GIVEN INSTRUCTION:
Render every line of the records below as a Markdown table with the columns Row and Line, numbering each line in order and leaving out blank lines.

DATA ENTRIES:
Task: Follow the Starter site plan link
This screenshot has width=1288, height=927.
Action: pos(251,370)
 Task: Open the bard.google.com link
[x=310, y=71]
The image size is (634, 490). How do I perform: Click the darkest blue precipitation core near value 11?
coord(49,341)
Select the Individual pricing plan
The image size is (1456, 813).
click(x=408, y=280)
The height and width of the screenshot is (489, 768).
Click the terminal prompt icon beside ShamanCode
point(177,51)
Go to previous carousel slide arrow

ANSWER FOR THIS EXERCISE:
| Row | Line |
|---|---|
| 1 | Task: Follow the Starter site plan link |
| 2 | This screenshot has width=1288, height=927. |
| 3 | Action: pos(251,370) |
| 4 |  Task: Open the bard.google.com link |
| 5 | [x=310, y=71] |
| 6 | The image size is (634, 490). How do I perform: Click the darkest blue precipitation core near value 11? |
| 7 | coord(49,341) |
| 8 | Select the Individual pricing plan |
| 9 | The image size is (1456, 813). |
| 10 | click(x=408, y=280) |
| 11 | The height and width of the screenshot is (489, 768). |
| 12 | Click the terminal prompt icon beside ShamanCode |
| 13 | point(177,51) |
| 14 | Go to previous carousel slide arrow |